- Aim of the exercise -
What you return must be an exact copy of the lines in the listing below between the line holding "For every named" and the line holding "[button] (51, 1996)", inclusive, and nothing more.

- Data under study -

★ ★ ★ ★ ★

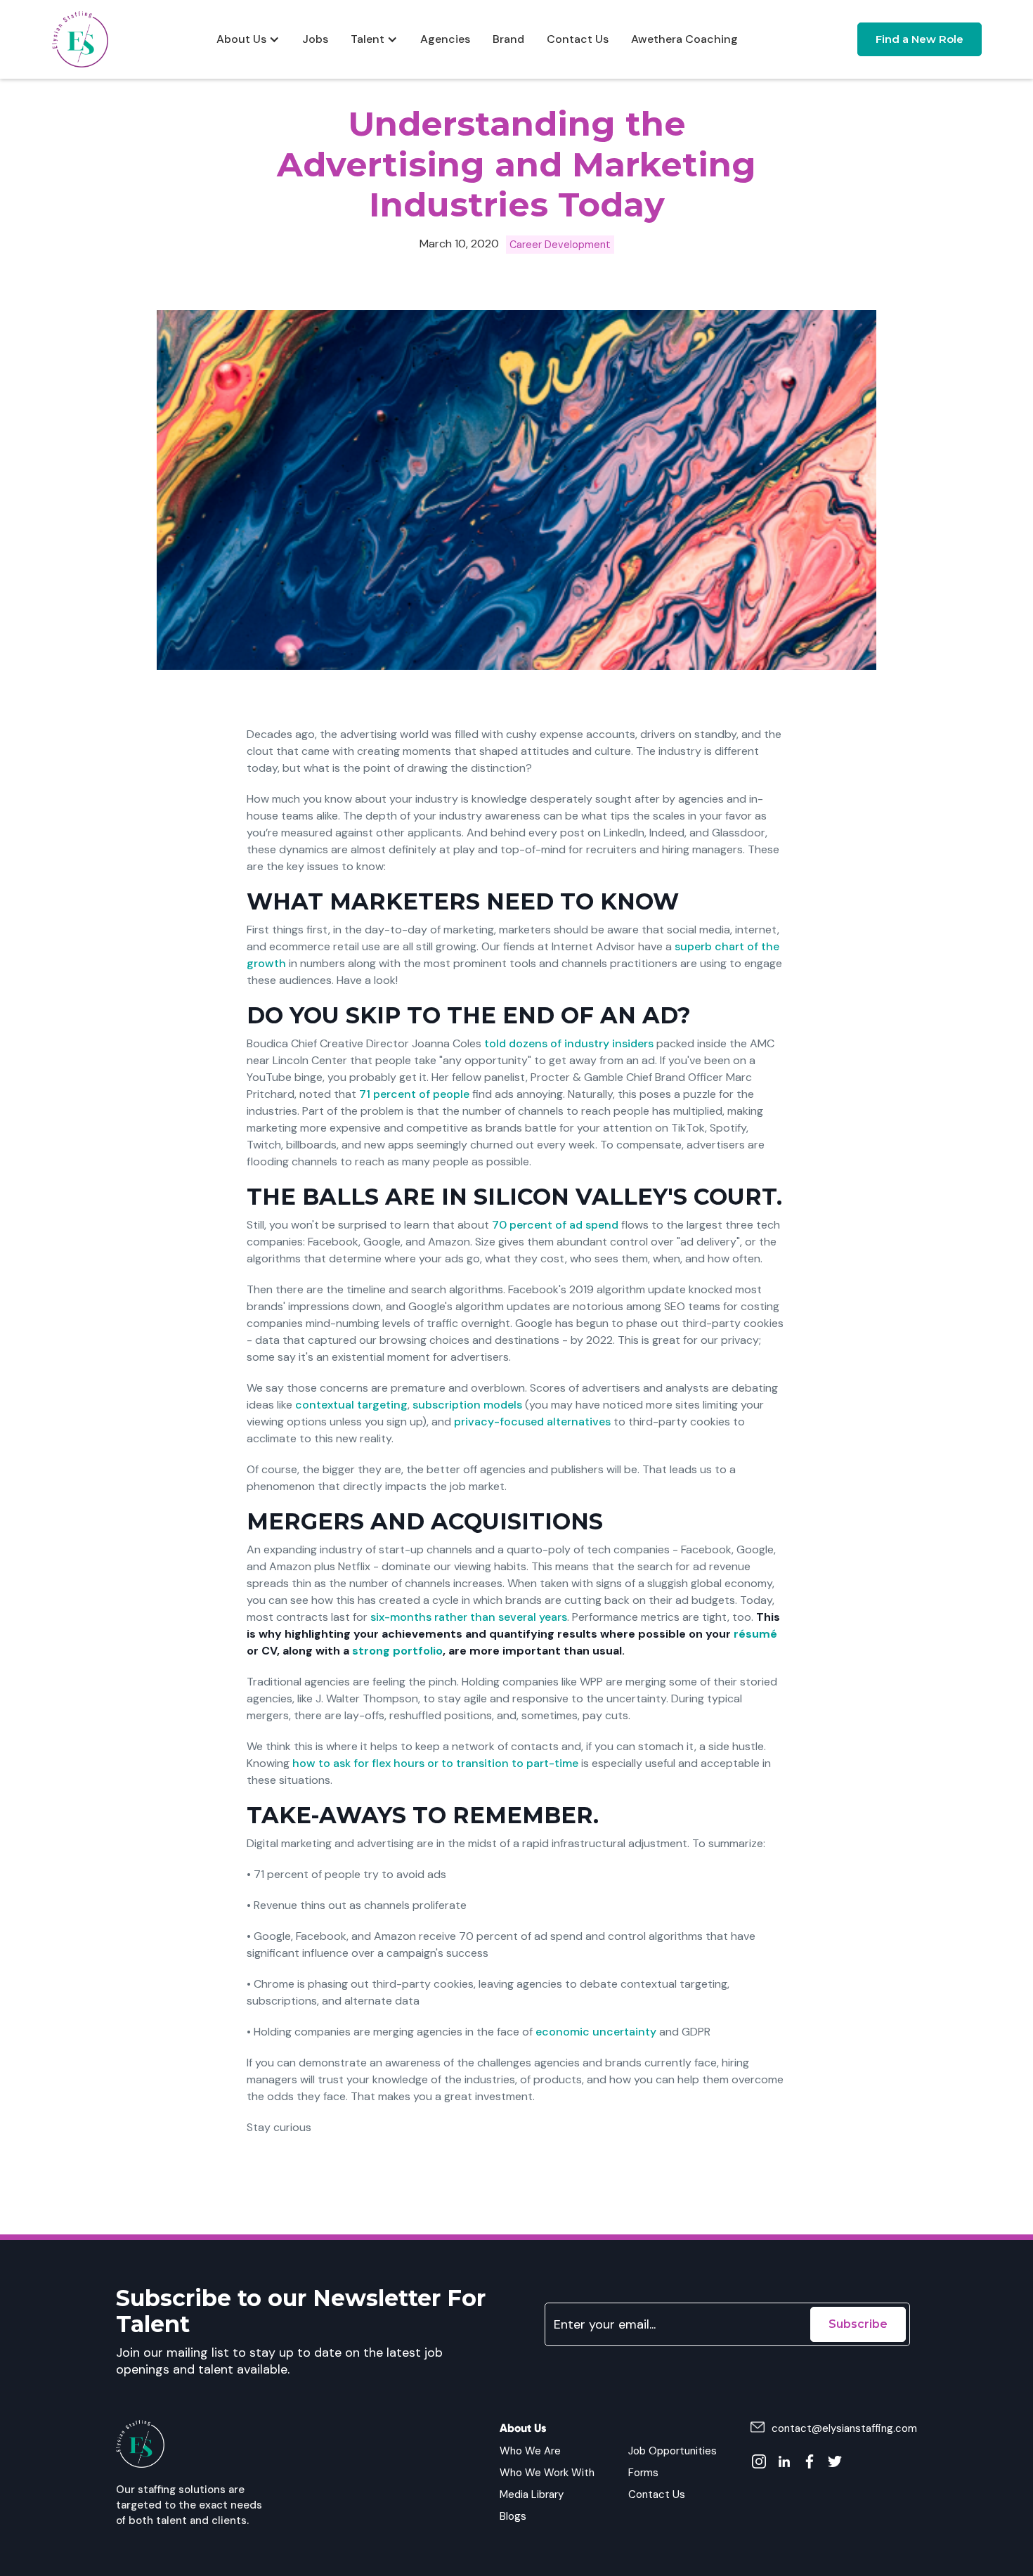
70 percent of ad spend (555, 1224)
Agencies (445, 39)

★ ★ ★ ★ ★

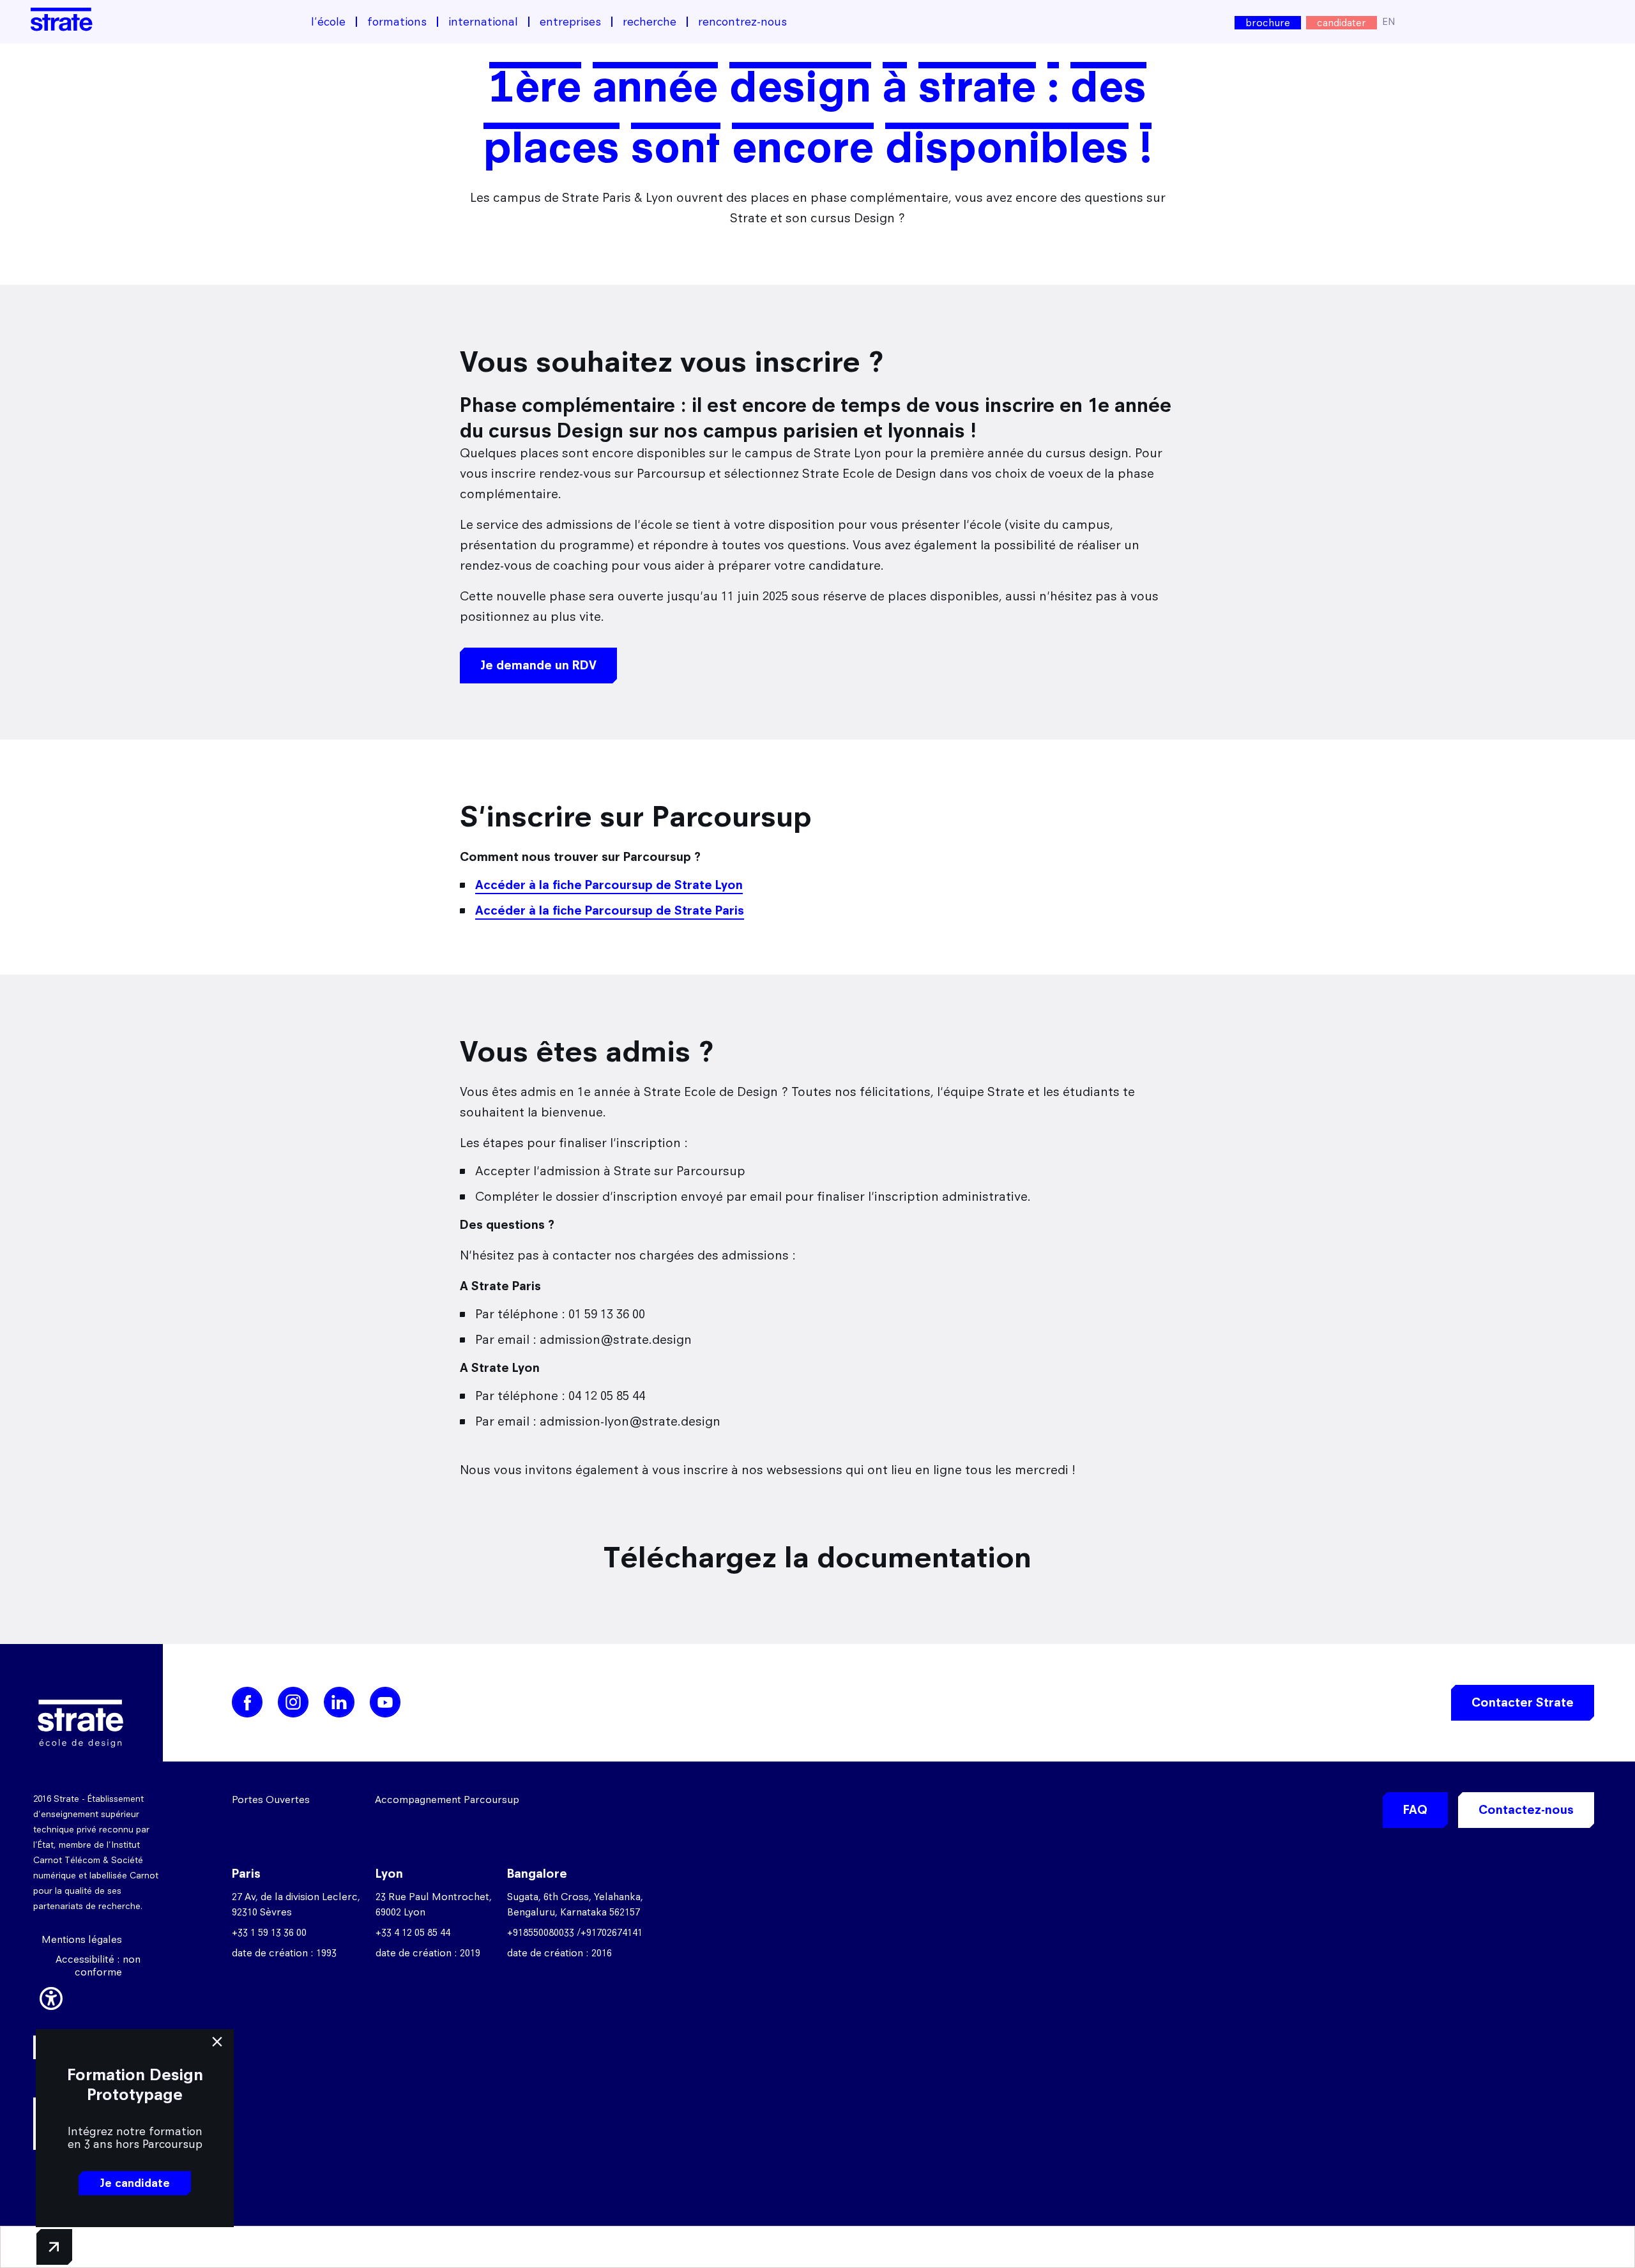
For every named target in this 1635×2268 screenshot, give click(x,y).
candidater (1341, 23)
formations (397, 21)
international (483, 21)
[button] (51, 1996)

★ ★ ★ ★ ★

- Response -
For every named target in this 1635×2268 screenshot, give click(x,y).
candidater (1341, 23)
formations (397, 21)
international (483, 21)
[button] (51, 1996)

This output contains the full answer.